Après trois quart d’heure de route me voici rendu au Mans ; ville la plus laide de France et qui entend bien le rester. Il n'y a pas de librairies je crois, mais une FNAC dans le sous-sol d’une galerie commerciale. Je demande, j’obtiens, je me sauve. En longeant le fleuve, je lève le regard vers le ciel pour me distraire de la laideur des bétons. Des oies sauvages venues de l’île d’Aphrodite survolent la citée sarthoise… sur le dos ! Nobles bêtes qui après avoir contemplé tant de belles choses ont l’instinct de ne pas se salir les yeux.
Sitôt rentré, j’abandonne Anouar Benmalek sur la table basse près du canapé. Il faut le laisser reposer me dis-je, et attendre que la mauvaise humeur m’abandonne. Mais le souvenir de cet aller-retour au Mans vilain tarde à s’estomper. Benmalek (en arabe fils de propriétaire) aurait pu m’adresser son bouquin gratis en service de presse, ou attendre que je sois rentré à Paris. Peut-être veut-il que je lui fasse de la pub sur mon blog ? Mais je n’ai aucune influence sur personne. Seuls quelques amis alphabètes me déchiffrent du bout de l’écran, par indulgence et oisiveté. Ils ne sont pas du tout pressés, « Le rapt » en 515 pages chez Fayard peut attendre…
En vérité j’ai peur du syndrome Lévy. J’avais acheté pour un euro un BHL que je pensais illisible…Alors maintenant, je crains d’être déçu par un Benmalek à 23€. Je n’aimerais pas que son roman sitôt feuilleté rejoigne la cote de BHL dans les vide-greniers. Question de fierté familiale ! Sidi Anouar est un frère, Béhachel n’est qu’un lointain cousin.
Benmalek a déclaré au journal El Watan: « dans nos pays, les écrits littéraires qui ne dérangent personne ne valent même pas le papier sur le quel ils sont imprimés ». Illico mon mauvais esprit soupèse le papier Lévy à un euro et le papier Benmalek à vingt trois. Le handicap est sévère ! Je pense à l’éditeur d’un journal (((indépendant))) de « nos pays » qui, profitant des subventions sur le papier d’imprimerie, commandait une quantité dix fois supérieure au besoin de ses rotatives. Le magnat revendait ensuite avec gros bénéfice le surplus de papier vierge à des restaurateurs qui en faisaient des nappes, preuve de la supériorité de la feuille blanche sur la feuille de choux.

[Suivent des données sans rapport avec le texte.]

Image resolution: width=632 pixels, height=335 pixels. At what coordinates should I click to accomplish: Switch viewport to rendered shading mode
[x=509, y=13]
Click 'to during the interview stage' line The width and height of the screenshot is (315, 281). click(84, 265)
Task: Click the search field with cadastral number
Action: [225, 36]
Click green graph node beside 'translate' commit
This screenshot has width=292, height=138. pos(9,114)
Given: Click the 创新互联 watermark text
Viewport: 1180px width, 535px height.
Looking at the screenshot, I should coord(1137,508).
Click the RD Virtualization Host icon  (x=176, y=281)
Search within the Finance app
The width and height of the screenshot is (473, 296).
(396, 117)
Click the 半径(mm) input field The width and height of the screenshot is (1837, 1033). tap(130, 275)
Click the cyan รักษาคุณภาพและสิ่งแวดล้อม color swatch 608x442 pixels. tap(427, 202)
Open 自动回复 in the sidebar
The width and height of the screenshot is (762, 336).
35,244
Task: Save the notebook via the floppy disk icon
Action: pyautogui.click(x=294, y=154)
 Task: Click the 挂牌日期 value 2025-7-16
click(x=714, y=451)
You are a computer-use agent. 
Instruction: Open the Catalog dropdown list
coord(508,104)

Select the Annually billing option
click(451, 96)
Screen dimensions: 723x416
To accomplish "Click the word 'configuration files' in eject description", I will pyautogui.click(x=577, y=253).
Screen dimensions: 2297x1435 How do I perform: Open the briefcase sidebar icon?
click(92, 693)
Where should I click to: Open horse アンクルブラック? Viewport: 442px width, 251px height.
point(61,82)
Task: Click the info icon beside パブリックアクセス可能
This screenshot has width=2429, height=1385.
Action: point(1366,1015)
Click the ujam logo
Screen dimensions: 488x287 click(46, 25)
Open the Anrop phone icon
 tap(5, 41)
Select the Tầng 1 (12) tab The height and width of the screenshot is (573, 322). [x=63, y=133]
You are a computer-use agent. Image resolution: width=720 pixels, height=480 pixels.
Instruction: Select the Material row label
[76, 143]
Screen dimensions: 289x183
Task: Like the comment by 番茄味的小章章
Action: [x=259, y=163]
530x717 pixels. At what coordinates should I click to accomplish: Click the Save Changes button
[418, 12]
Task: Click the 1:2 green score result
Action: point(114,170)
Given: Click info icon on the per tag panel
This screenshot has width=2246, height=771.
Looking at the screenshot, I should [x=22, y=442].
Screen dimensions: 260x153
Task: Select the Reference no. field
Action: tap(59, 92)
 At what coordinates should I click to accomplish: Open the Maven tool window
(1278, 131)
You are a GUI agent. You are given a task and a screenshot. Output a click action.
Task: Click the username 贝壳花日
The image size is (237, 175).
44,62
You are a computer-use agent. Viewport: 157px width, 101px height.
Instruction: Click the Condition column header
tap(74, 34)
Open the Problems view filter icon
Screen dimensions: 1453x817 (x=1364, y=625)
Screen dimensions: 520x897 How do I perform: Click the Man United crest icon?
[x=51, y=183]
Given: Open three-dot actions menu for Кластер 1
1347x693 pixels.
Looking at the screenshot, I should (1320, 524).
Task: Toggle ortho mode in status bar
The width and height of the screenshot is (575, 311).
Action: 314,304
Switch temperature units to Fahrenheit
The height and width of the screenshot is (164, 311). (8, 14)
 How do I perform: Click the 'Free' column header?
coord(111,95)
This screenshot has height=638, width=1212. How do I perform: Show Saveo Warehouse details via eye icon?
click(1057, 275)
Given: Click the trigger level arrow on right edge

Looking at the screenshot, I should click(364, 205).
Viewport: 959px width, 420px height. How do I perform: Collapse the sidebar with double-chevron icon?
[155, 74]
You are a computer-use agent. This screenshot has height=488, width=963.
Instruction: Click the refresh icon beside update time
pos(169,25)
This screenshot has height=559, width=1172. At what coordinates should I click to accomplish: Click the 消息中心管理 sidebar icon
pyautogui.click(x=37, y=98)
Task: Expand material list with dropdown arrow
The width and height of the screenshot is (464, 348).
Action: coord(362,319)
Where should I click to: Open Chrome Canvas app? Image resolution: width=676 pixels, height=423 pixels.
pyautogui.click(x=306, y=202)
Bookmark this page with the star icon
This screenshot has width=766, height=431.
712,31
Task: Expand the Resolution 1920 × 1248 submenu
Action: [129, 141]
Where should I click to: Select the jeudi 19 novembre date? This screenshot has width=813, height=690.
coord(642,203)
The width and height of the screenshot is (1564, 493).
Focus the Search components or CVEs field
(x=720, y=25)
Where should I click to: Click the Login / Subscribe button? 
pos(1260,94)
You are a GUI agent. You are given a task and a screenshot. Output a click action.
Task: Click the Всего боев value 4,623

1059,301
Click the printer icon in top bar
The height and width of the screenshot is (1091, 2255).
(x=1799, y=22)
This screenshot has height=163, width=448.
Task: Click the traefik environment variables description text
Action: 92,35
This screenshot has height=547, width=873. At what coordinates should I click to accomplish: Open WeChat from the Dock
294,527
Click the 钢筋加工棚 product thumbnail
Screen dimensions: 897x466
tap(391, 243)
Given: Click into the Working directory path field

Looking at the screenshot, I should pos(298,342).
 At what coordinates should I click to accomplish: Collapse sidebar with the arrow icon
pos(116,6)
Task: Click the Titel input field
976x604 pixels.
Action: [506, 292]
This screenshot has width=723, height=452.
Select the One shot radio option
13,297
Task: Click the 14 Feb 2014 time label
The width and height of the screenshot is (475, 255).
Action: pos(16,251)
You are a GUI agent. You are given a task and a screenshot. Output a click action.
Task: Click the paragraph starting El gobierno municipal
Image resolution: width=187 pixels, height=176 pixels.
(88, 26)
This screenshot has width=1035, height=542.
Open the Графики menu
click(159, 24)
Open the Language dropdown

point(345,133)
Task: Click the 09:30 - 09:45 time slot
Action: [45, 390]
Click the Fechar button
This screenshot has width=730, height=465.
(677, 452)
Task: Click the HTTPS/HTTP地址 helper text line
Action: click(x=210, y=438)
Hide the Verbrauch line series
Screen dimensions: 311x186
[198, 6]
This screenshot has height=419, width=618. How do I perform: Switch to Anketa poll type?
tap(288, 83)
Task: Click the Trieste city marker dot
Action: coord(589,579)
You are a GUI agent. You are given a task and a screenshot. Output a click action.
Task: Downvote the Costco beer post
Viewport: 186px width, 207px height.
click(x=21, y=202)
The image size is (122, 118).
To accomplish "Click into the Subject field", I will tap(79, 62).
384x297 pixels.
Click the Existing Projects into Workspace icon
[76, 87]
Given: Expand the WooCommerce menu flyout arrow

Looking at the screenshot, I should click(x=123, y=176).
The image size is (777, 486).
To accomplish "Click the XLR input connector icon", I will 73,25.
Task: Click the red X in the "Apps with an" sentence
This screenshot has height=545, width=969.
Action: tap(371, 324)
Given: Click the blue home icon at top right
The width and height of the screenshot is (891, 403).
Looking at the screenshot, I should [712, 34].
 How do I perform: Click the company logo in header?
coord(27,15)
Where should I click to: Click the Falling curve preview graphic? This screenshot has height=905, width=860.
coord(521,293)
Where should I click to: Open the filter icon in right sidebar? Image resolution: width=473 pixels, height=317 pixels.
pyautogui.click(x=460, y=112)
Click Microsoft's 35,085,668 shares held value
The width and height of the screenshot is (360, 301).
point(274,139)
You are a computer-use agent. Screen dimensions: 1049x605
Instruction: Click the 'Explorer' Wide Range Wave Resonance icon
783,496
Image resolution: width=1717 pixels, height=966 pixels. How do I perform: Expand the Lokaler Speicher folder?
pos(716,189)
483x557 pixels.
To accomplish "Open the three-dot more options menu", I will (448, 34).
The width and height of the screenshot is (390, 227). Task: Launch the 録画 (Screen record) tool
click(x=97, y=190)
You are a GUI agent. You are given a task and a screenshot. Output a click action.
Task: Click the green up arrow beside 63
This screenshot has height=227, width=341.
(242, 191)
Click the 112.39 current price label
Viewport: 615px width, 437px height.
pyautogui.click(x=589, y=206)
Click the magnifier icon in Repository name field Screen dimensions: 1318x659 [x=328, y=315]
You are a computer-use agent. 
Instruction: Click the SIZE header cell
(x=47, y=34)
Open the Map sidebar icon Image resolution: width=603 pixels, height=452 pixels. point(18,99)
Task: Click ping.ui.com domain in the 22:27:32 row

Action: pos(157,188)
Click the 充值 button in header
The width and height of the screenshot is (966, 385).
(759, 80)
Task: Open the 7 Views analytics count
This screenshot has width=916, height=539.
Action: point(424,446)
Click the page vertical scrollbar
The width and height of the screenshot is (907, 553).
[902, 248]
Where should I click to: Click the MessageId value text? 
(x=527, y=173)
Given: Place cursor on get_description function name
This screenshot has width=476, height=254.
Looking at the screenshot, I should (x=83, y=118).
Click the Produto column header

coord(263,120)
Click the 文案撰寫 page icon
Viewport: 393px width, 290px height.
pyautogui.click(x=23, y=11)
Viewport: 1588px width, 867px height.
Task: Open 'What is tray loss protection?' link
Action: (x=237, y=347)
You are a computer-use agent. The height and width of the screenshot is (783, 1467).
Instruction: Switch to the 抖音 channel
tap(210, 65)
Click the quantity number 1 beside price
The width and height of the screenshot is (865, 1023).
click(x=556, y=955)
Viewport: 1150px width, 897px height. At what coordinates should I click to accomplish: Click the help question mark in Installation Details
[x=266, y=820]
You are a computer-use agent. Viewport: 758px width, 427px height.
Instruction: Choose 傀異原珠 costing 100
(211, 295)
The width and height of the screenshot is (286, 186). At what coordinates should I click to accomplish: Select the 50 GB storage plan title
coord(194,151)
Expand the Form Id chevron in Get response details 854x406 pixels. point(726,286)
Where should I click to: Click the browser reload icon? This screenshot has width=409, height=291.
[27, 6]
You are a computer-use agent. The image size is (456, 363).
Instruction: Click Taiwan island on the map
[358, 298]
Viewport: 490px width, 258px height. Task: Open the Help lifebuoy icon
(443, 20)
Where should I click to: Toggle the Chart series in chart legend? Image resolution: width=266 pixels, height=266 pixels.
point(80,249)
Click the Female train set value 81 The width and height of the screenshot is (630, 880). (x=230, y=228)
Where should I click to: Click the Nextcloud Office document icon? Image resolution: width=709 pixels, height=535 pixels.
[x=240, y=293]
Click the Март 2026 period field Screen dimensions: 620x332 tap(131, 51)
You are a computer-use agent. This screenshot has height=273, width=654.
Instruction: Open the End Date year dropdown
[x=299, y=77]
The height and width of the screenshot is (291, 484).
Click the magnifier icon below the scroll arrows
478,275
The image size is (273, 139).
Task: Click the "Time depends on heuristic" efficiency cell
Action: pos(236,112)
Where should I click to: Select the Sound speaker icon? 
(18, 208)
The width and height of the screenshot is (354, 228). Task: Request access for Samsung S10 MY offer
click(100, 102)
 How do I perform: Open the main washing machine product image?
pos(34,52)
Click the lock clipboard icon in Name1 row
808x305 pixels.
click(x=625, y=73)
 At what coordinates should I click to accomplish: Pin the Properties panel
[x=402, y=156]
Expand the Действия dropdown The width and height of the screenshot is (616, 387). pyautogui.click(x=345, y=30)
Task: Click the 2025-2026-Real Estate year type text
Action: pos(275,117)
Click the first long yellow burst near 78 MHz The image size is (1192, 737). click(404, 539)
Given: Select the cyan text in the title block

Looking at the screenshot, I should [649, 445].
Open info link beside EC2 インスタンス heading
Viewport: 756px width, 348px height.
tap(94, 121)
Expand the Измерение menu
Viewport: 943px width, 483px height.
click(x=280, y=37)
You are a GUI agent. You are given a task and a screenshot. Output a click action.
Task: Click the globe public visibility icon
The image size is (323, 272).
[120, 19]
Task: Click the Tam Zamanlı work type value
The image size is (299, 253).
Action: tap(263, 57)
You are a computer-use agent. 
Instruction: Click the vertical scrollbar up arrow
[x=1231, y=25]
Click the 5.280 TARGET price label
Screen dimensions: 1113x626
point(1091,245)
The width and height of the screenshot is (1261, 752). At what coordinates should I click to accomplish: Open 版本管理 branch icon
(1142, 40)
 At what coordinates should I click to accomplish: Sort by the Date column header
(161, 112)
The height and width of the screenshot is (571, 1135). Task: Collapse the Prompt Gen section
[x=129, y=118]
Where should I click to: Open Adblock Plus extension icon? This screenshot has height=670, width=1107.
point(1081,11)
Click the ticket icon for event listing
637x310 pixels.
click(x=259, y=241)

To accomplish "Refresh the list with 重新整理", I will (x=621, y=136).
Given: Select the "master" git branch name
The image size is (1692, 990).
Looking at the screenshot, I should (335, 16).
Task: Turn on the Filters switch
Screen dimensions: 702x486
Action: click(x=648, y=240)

Pour me calmer, j’ai achevé la dégustation d’un petit bouquin formidablement dérangeant de drôlerie. Un livre de Poche à trois francs six sous signé Fellag, le comique qui est à la France ce que Pierre Desproges fût à l’Algérie. Lisez « L’allumeur de rêves Berbères », c’est un écrit littéraire (au sens Benmalekien), qui donne envie d’aller vivre en invivable Algérie. L’humble Fellag fait partie de la nouvelle école de littérature contemporaine française d’outre mer, il sort de la communale de Draa el Mizan. Benmalek aussi est allé à l’école postcoloniale mais il a choisi la voie de la facilité en devenant docteur d’Etat en probabilité et statistique (en arabe Inchallah & chouïa-barcha) spécialité atavique de nos peuples. Il serait donc enfant de Camus par accident ou tirage au sort.
Hier soir sous la couette, abruti de fatigue je lis quelques lignes du « Rapt » avec le secret espoir de m’endormir sur la page. Erreur fatale ! Nuit d’insomnie. Ce bouquin est fait de glue. Il épuise mais ne lâche pas. C’est un anti-Lexomil puissant. On le rêve en lunettes. C’est une prise de tête, un coup au foie. Ce roman vaut centuple plus que 23 euros. Il fallait l’éditer en quantité limitée ; enchères sur e-bay, cinq exemplaires sur vélin dont deux dédicacés. Tous droits de traduction et de reproduction interdits sauf pour la Sainte Arabie Saoudite. On aurait pu lire dans les petites annonces du Figaro littéraire : « échange bel appartement vue panoramique sur Paris contre Benmalek en bon état »
Anouar veux-tu que je te dise ? Ton « écrit littéraire » est un chef d’œuvre sans prix qui mérite calligraphie et enluminures à la feuille d’or. Ya Azizi Anouar ! Ton héros Aziz qui aime sa femme comme moi la mienne, sa fille pareil, ce qui lui arrive… C’est bien simple, j’en ai perdu la sieste pendant cinq jours !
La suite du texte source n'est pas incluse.